Conditions accompanying depression significantly affect mental and physical health reducing quality of life and lowering workplace productivity.
The new study was presented at the American Psychiatric Association’s Annual Meeting.
In the study, which used an integrated database of healthcare claims and surveys of almost 14,000 employees at two large U.S. firms, researchers analyzed data on healthcare spending and presenteeism (i.e., employees’ estimates of their own productivity while at work) to assess the impact of depression and other chronic conditions.
“While depression itself has a significant economic impact, the negative effect on both workplace productivity and healthcare costs can be considerably increased when employees who are depressed also suffer from other conditions,” said Ronald C. Kessler, Ph.D., Professor of Health Care Policy, Harvard Medical School, Boston, Mass.
Overall, among the ten most prevalent physical and mental conditions measured, depression had the single largest negative effect on work productivity. That effect was magnified when fatigue, sleep problems and anxiety – conditions that often co-occur with depression – were also present.

## WHAT TO DO
1: List the conditions that the passage on depression and workplace productivity says often co-occur with depression and magnify its effect on work productivity.
2: According to the passage on depression and workplace productivity, at what event was the new study presented?
3: Continue the passage on depression and workplace productivity from its last sentence.

## ENTRIES SUPPLIED
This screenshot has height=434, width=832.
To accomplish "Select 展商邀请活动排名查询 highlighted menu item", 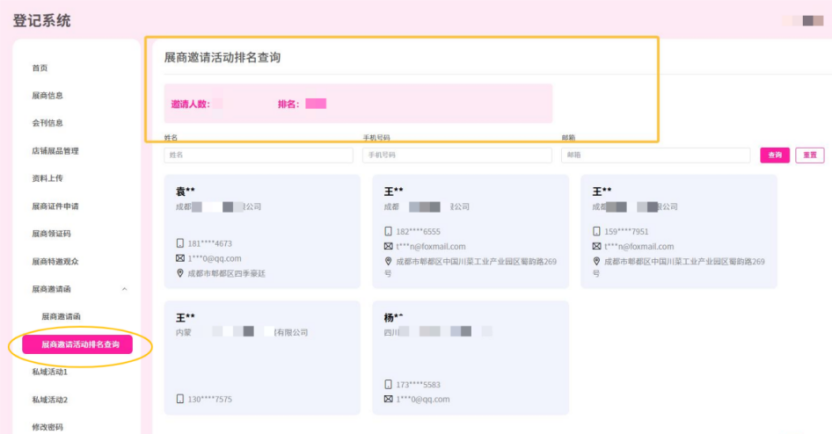I will click(x=80, y=344).
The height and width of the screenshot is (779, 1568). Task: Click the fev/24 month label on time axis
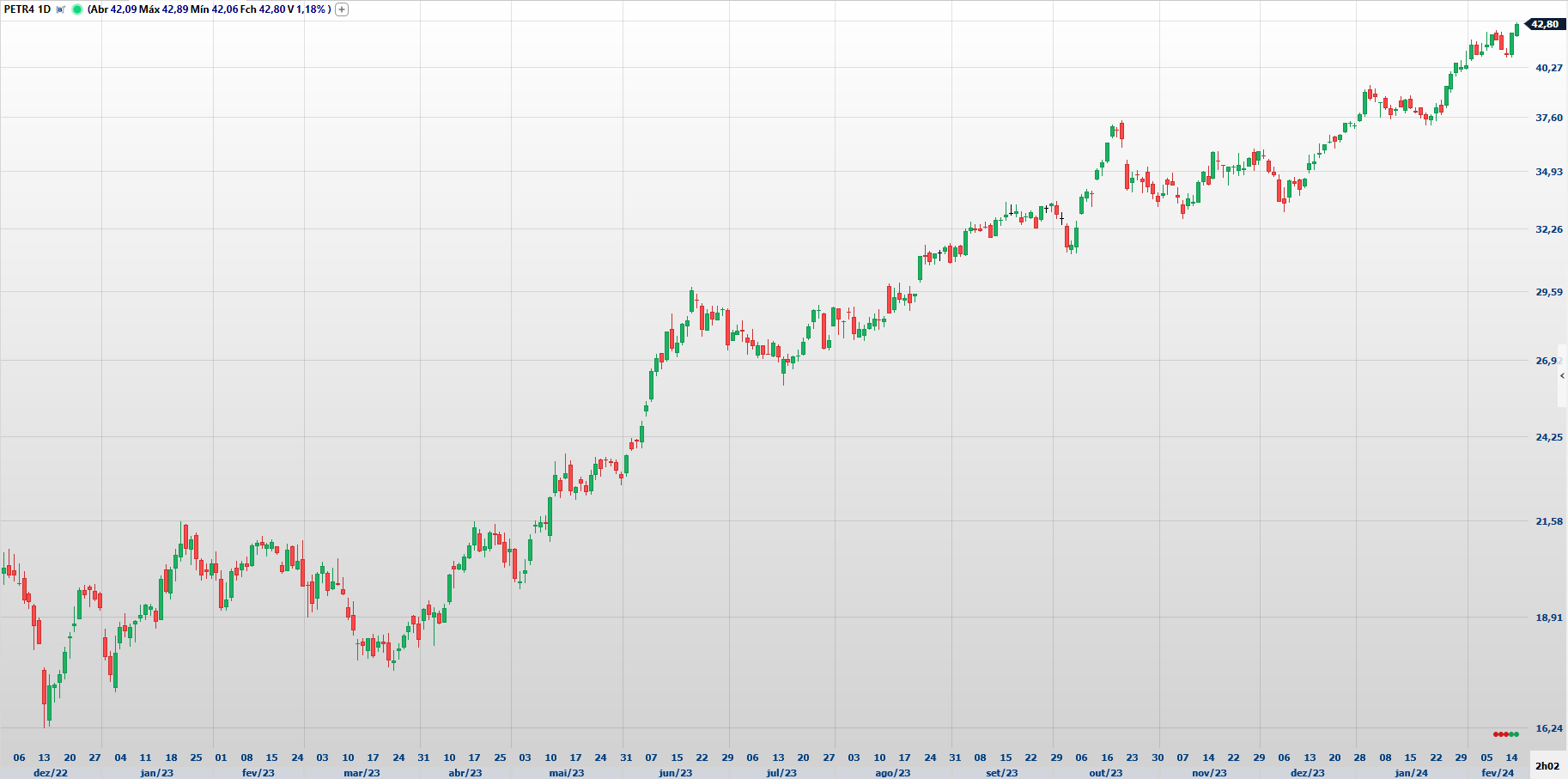click(x=1498, y=773)
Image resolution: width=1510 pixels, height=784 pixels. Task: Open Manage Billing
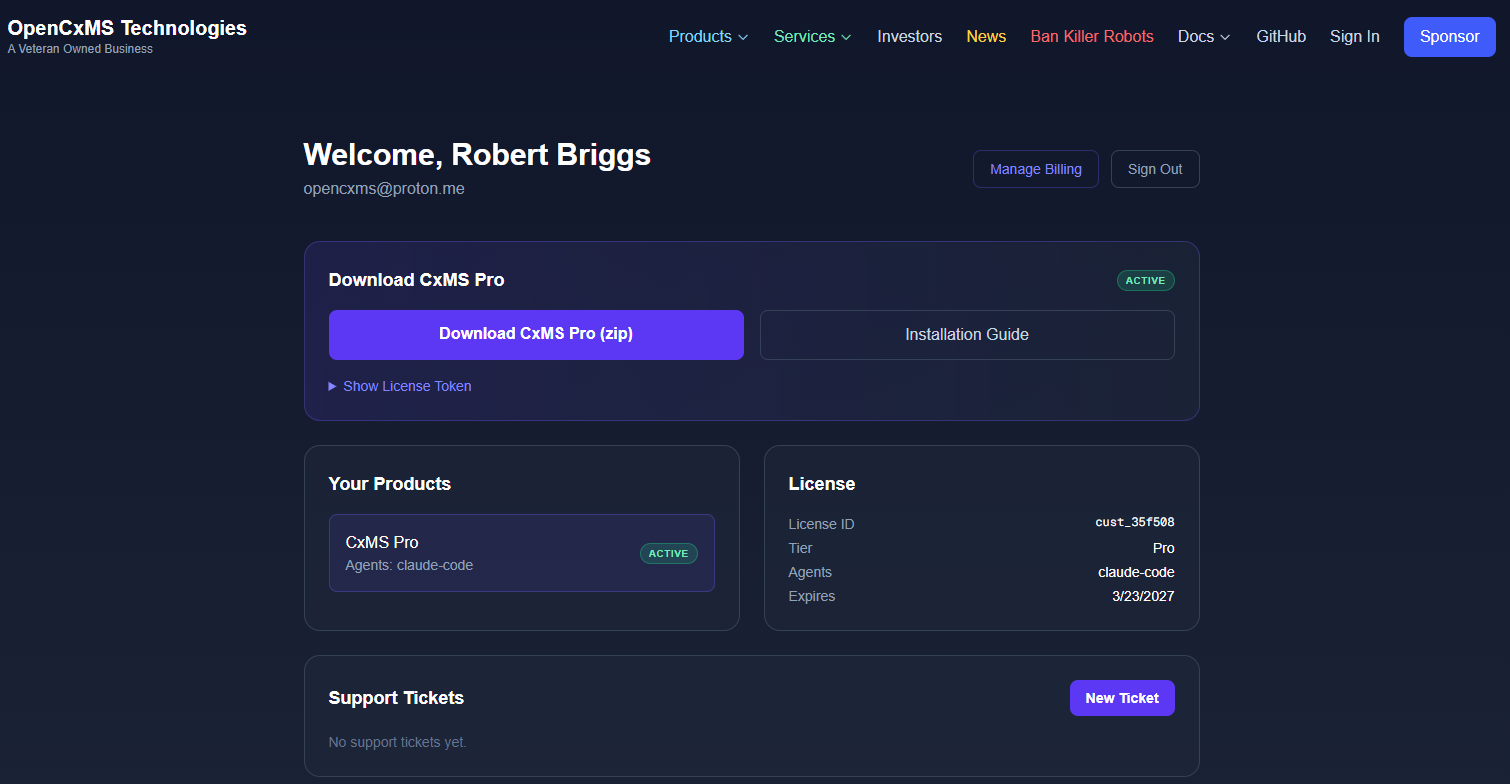(x=1035, y=168)
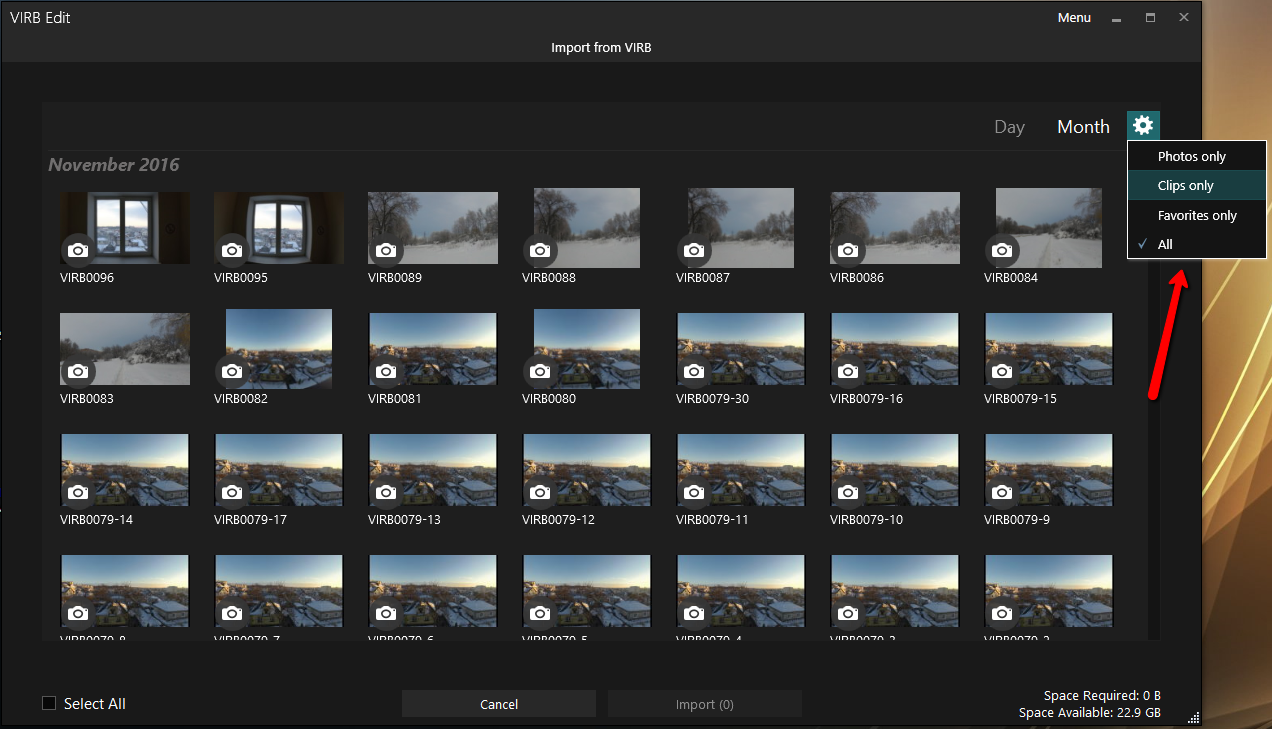This screenshot has width=1272, height=729.
Task: Open the Menu dropdown in title bar
Action: (1074, 18)
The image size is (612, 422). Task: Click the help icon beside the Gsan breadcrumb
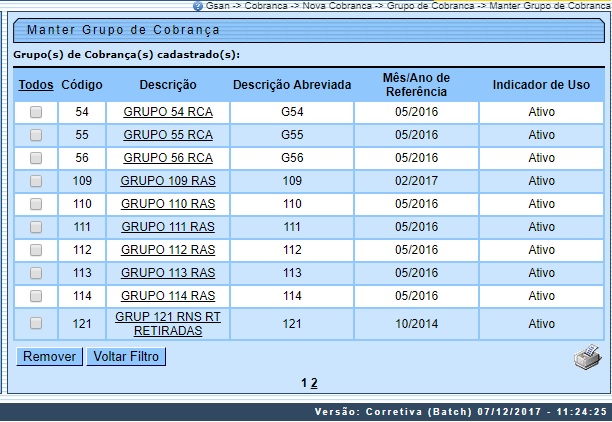(197, 6)
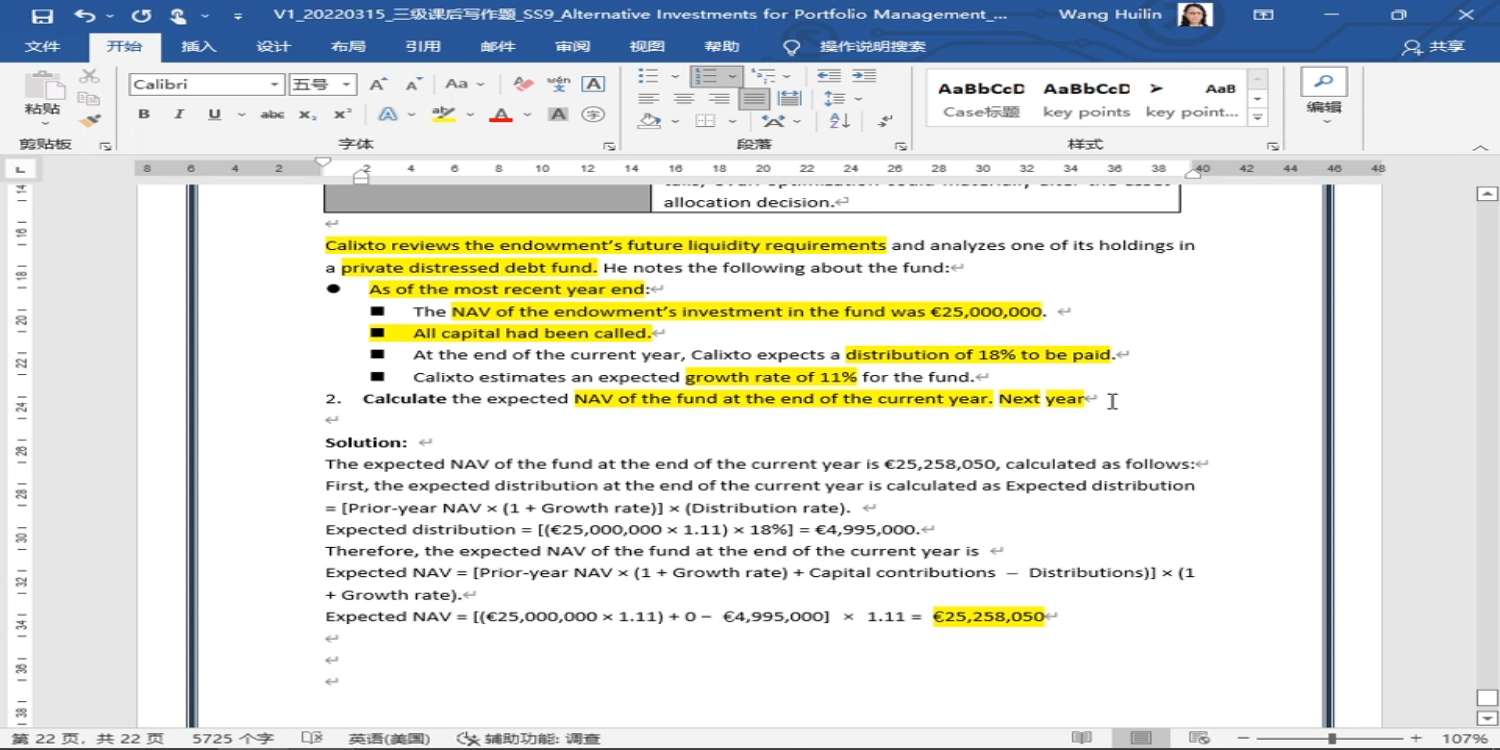The height and width of the screenshot is (750, 1500).
Task: Open the Calibri font name dropdown
Action: coord(206,85)
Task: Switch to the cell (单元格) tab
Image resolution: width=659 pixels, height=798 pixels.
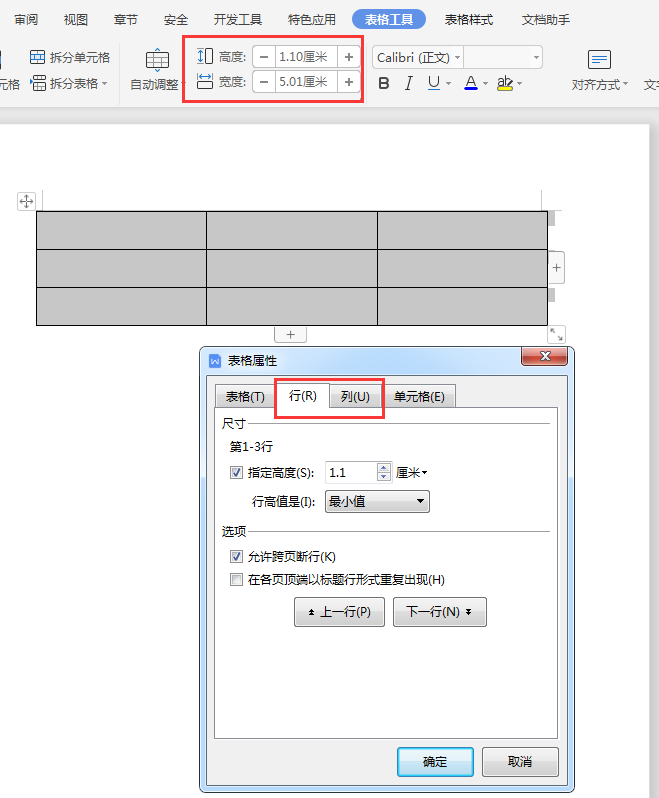Action: point(420,396)
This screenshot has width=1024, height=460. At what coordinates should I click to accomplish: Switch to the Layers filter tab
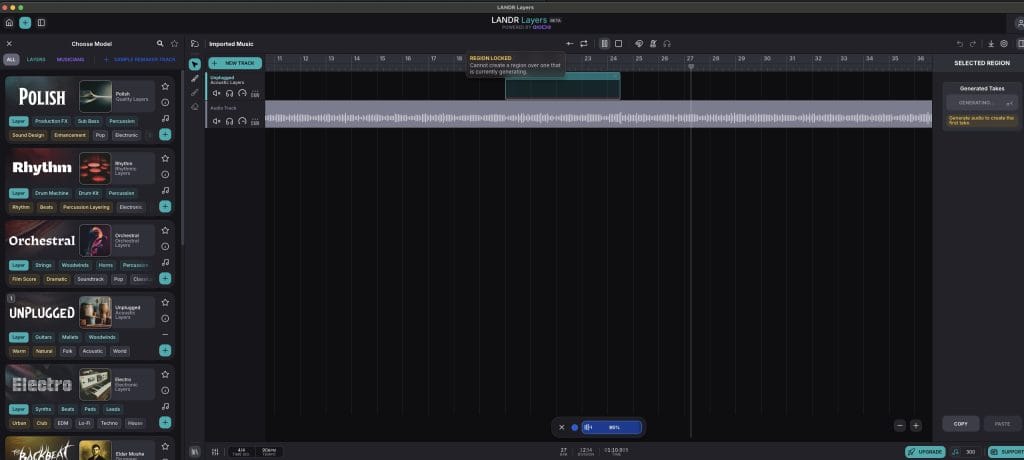click(36, 60)
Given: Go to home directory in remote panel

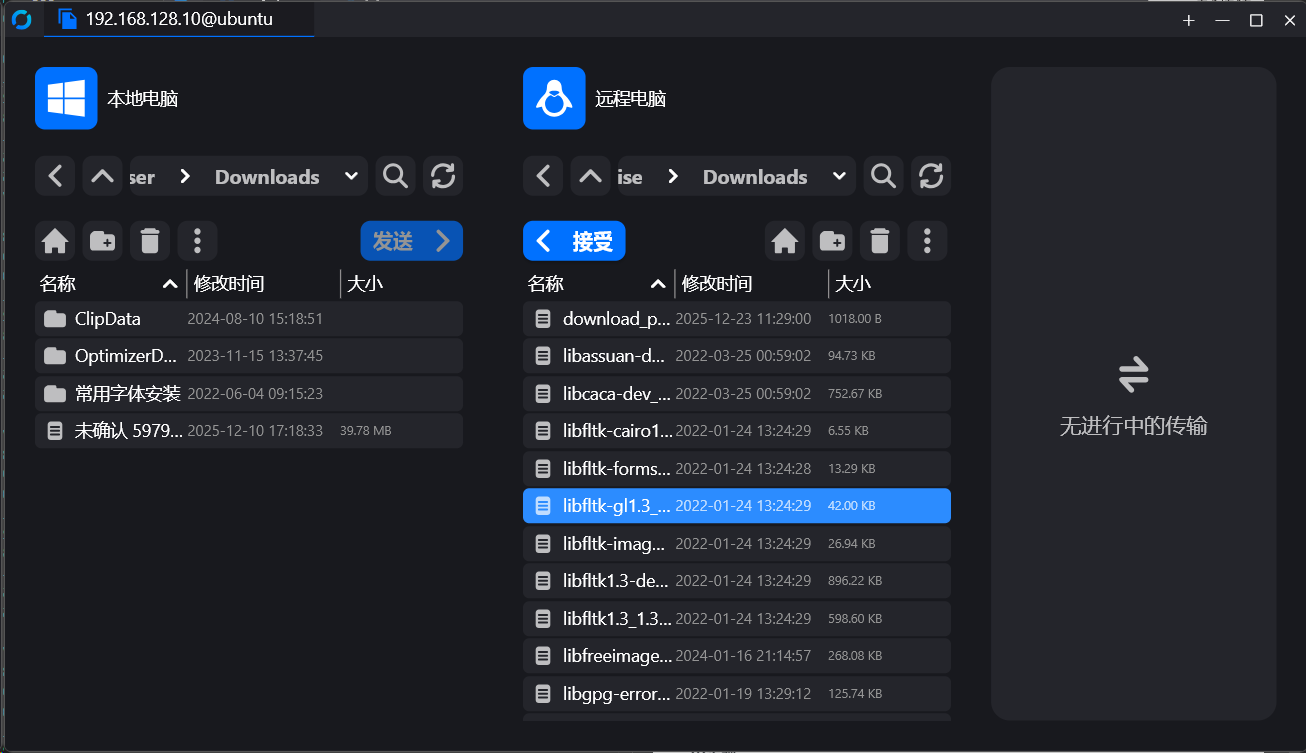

## OUTPUTS FOR THE TASKS
1: Fatigue, sleep problems, and anxiety.

2: The American Psychiatric Association's Annual Meeting.

3:
Further, while depression had significant adverse effects on productivity in the absence of other co-morbid conditions, effects of these other conditions in the absence of depression were not as pronounced.
“These findings suggest we should aim to identify and minimize multiple factors associated with depression early to reduce this burden.”
Among the most prevalent physical and mental conditions, depression had the largest negative effect on overall work performance, followed by fatigue, anxiety, chronic sleeping problems, obesity.
Painful conditions also had large effects. However, when the effect of each condition was examined while controlling for comorbid depression, the independent effect of the condition was diminished.
This suggests that the other conditions examined in this study have their biggest impact on work performance when they occur with depression.